Mark has had a difficult day at work.
Either they are having a run of technological misfortune or the rascally Russians have hacked into their network and switched some important bits off. I do not exactly know what has gone wrong, but it all sounds fairly terrible. I think perhaps it might even have been President Putin who knocked the aerial over the other week, although we were not at war with him then, so it might have been a pre-emptive strike.
Mark has come home looking weary, and late, and says that it is all hard work. We thought that we might have an early night to get over it, because things are always a bit at sixes and sevens after the weekend, but we thought we would watch a film to help with the recovery process, and then became so engrossed that we forgot, and now it is ten o’clock and we have not even finished emptying the dogs.
Mark has buzzed off to empty the dogs whilst I write to you. I have not just been idling around in front of the computer. I have put everything in the dishwasher and tidied the kitchen as well, so do not worry about unequal divisions of labour. In any case I would happily have gone for a stroll around the Library Gardens if he had felt like writing in these pages in my stead, what a pleasing shirk that would have been.
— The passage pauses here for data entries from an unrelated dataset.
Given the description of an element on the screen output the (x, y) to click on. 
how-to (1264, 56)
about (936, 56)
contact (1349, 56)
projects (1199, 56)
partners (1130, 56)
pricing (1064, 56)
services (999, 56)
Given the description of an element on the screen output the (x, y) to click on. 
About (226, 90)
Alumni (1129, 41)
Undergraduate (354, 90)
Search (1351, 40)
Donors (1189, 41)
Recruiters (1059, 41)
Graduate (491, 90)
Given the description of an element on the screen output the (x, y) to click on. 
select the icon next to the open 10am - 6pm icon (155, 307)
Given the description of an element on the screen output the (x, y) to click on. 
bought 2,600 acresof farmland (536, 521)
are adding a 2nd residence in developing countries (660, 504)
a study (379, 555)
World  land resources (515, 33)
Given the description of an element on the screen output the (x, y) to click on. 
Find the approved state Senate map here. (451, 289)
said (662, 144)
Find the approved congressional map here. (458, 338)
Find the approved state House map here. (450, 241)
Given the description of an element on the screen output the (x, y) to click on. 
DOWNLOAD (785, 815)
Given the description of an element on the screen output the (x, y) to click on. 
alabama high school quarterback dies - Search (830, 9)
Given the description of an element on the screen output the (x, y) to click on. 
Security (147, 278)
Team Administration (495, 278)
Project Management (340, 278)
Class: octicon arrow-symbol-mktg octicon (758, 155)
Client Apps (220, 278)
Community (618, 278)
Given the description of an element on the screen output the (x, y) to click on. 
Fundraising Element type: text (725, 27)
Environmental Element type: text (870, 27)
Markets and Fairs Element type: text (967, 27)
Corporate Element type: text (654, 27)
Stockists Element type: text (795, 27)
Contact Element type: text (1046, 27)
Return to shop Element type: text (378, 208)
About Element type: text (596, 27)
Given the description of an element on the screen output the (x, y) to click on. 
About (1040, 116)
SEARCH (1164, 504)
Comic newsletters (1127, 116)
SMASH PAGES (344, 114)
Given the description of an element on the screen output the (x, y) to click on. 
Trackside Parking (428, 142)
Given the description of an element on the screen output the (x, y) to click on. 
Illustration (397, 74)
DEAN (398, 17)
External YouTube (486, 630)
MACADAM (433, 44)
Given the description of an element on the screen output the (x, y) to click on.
I have had a day of post-weekend flapping about, which is mostly things like laundry and cooking. Really I should have gone to Asda and bought some shopping, but I didn’t, although I will have to go soon before prices go up any more. Very soon we are going to have to do all shopping early in the morning because by dinner time it will be too expensive.
It was an interesting film. It is on Netflix and is in several parts. We did not watch them all, although I would have liked to, maybe another night, perhaps. It has a person in it with whom I was at college, and I am sorry to say that she has aged rather better than I have, without nearly as many wrinkles, perhaps she has fewer worries. I do not look too bad when I just look in the mirror, but when I get on Zoom on the computer every little crease turns into a huge crumpled chasm, and I look about a hundred years old. I do not mind about this but very soon I am going to turn into the sort of person who everybody ignores because they don’t understand the modern world any more.
I do not understand it now, really.
I have finished writing the Adventures of Alan Dean and his Wonderful Lamp. I do not like Alan Dean, and I thought I had done a good job of hiding it, but Mark said I hadn’t. I do not think that I am allowed to show them to you on here. I think you are not supposed to show your assignment to anybody until you have handed it in. I shall check and if it is all right then I will put them here for your entertainment.
I am not entertained about it. I finished it, and then just had a quick look at Symon the Black again, to see if he might be sculpted down, but he certainly couldn’t, any more than he could yesterday or the day before.
I do not know what I am going to do with him. Leave him in the dark secret recesses of my computer, probably, for the children to delete after I am dead, like a sort of cyber Age Concern. I could finish writing him and then put him on here, perhaps, probably in half a dozen thrilling instalments, like a sort of literary Netflix.
I can hear Mark returning with the dogs.
I am going to go and start getting ready for bed.